Over time I’ve endeavoured to align that PEAK power phase with the ellipticity of my oval chainrings and TT riding position. Or at least I have when the chain has managed to stay on!! #OvalGrr. But the point is that there is at least one performance-tuning aspect here that could be useful. (ROTOR do a similar thing called OCA and that’s where I got my original power angles from).
Minor Point: Apparently you can change the 50% Peak PP parameter on some head units eg you could change it from 50% to 80%
Hey, c’mon. You know what this means. Basically, it’s on your saddle or standing. It doesn’t know where your hands are.
Platform Center Offset
Favero hasn’t implemented this. They might in the future. They have implied that to produce PCO would interfere with their IAV calculations.
Viewing the IAV Cycling Dyncamics Metrics
There’s more to come further below on the metrics from Favero but for now, let’s have a look at the basics and how they would appear in Garmin Connect from an Edge 820 linked to ASSIOMA DUOs.
You get some summary numbers like this, naturally with ‘0’ aganst the PCO as we’ve just discussed:
And some pretty charts of lots of data points over time. GarminConnect is kinda useless for analysis as you can see.
But the ride summary chart, below, is nice enough.
I had a break half way on this VERY SHORT test ride where I changed up from my front circular ring to my front oval ring….it didn’t seem to make that much difference over a short and effort-free duration.
So far I’ve talked about these measures as Garmin’s CYCLING DYNAMICS but Favero have branded theirs as IAV Cycling Dynamics. Whilst Favero use the ‘IAV’ prefix, as you can see above, the data is still treated the same.
We need to go back to April 2019 to understand what IAV is. In a nutshell, it’s just more claimed accuracy arising from a more “frequent measurement of angular velocity“. The DO have research to back up the claims.
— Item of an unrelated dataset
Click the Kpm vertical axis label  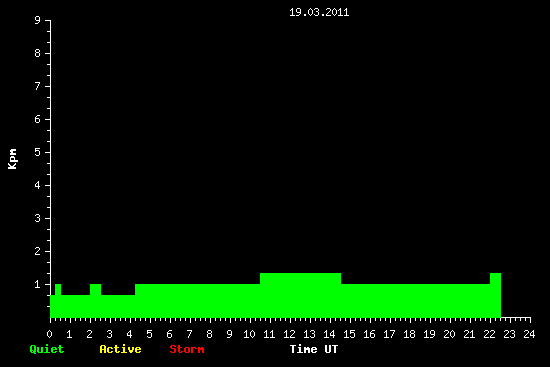[x=12, y=159]
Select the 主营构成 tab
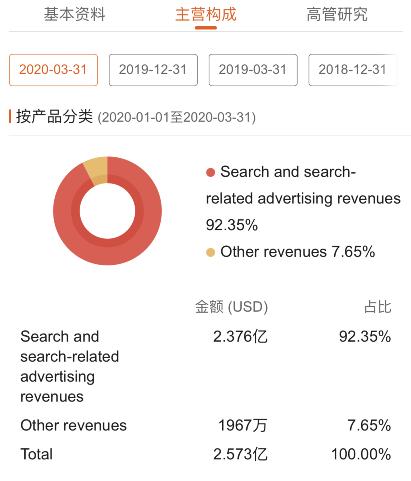 tap(206, 15)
- Does this work with the UNO and DUO models? – Yes but UNO is single sided
- How do I update my firmware? – use the ASSIOMA app and make sure you have v4.0 or newer. Click on the search icon to let the app find your pedals which must also be active and follow the instructions
- Does this work on the BePro? – No
- What head units/watches are compatible? -so far it’s just Garmin Edge 1030, 830, 530, 820, 520+. But any ANT+ device can add compatibility, it’s up to the recording device and NOT the ASSIOMA. ASSIOMA follows the ANT+ standard.
A NEW Pedal Body
You can order the new pedal body as an accessory.
It has 2 key features…1) It’s black. and 2) It permits a widened range of tension regulation.
Pedal tension ranges were 11Nm to 22Nm and are now 8Nm to 20Nm. I have found that cleat wear, cleat cleanliness and cleat damage all subtly affect the ability to unclip (with the tension setting unchanged).
So you could say that it’s a bit prettier, partly countering the argument that Vector 3 is the prettiest pedal, and you could also say that a lower tension will help certain ASSIOMA users unclip more easily. I have to say I find them hard to get out of some times and I know I’m not alone.
Favero didn’t comment about SHIMANO cleat compatibility when I asked. But I reckon it will come as that is the only big ‘hole’ in their offering. Once we get Shimano cleat compatibility I will have run out of reasons to criticise the ASSIOMA.
Along with the Wahoo ELEMNT, ASSIOMA is one of those products that ‘just works’. Keep on buying that new Garmin stuff if you want to.
ASSIOMA has now got the most important of the cycling dynamics metrics and they are claimed to be more accurate than those produced by competitors.
There’s a new ASSIOMA pedal body that you can more easily unclip from.